DATA IN THIS EXERCISE ▸
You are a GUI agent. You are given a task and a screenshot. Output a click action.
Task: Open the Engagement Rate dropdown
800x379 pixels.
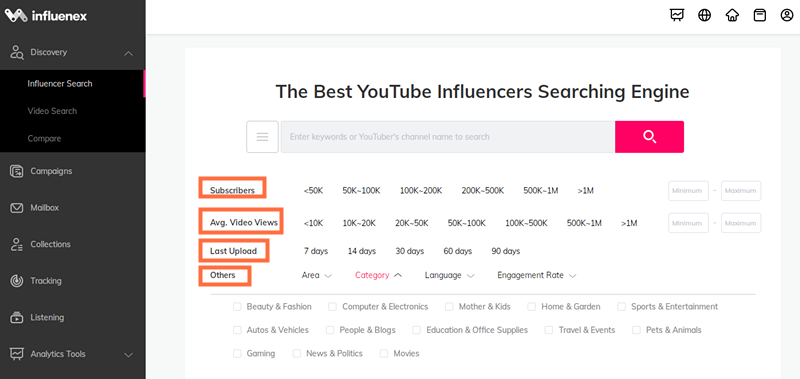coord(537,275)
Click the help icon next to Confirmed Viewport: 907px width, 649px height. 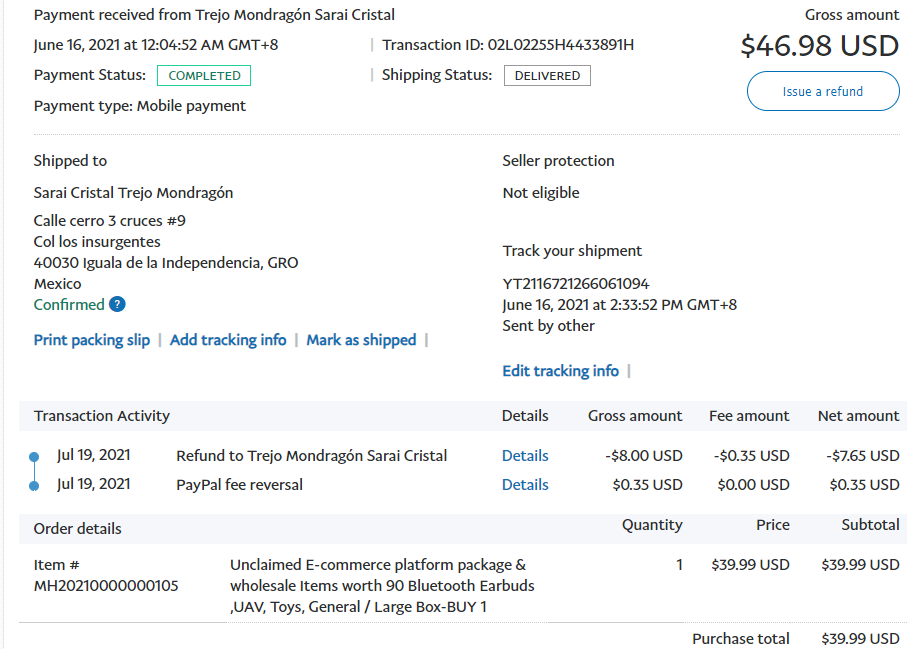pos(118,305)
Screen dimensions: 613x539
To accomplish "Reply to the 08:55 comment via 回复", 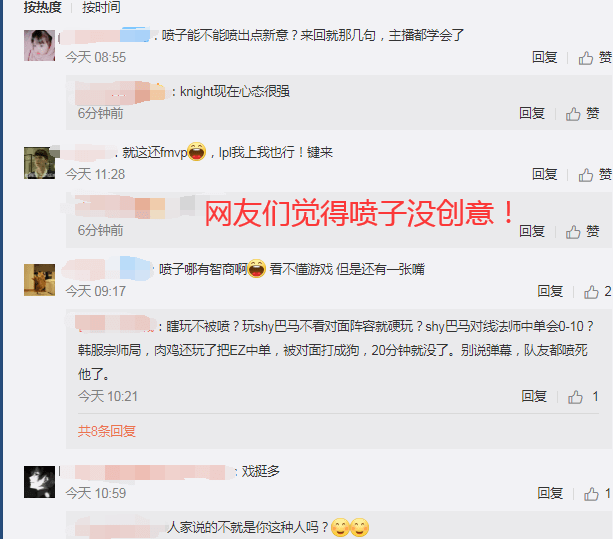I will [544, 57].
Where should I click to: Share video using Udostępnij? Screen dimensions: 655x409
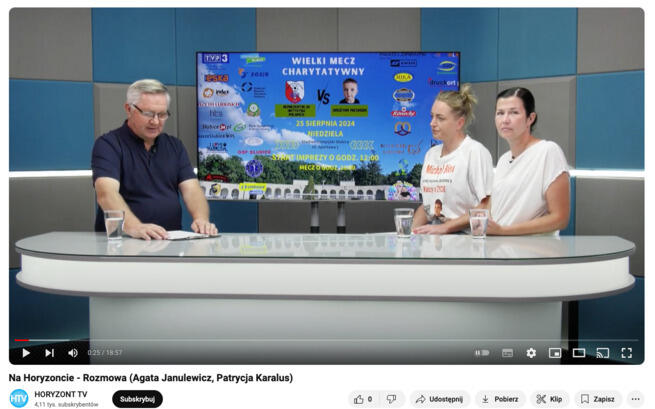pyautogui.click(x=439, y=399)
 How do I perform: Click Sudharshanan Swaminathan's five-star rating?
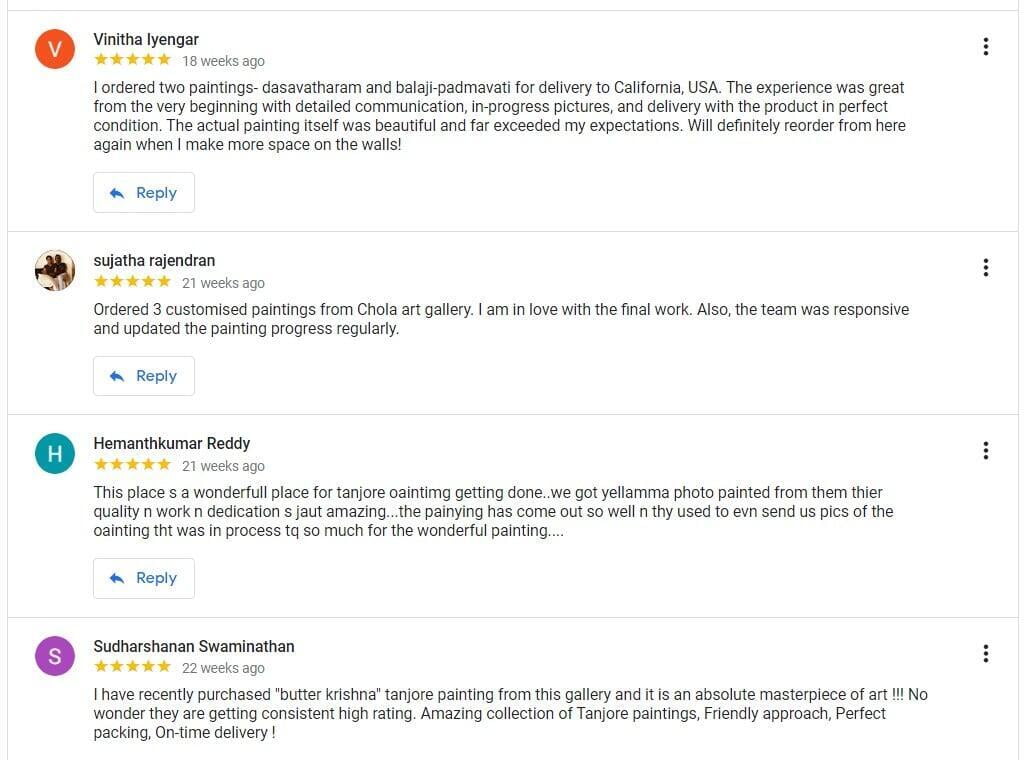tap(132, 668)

WORK ITEM ▸ Copy exactly the lines from the one containing "Where should I" through the final line of the records above, both included, and leave out any pictures.

SOLUTION ▸
Where should I click to: Share video using Udostępnij? Screen dimensions: 655x409
pyautogui.click(x=439, y=399)
 How do I perform: Click Sudharshanan Swaminathan's five-star rating?
tap(132, 668)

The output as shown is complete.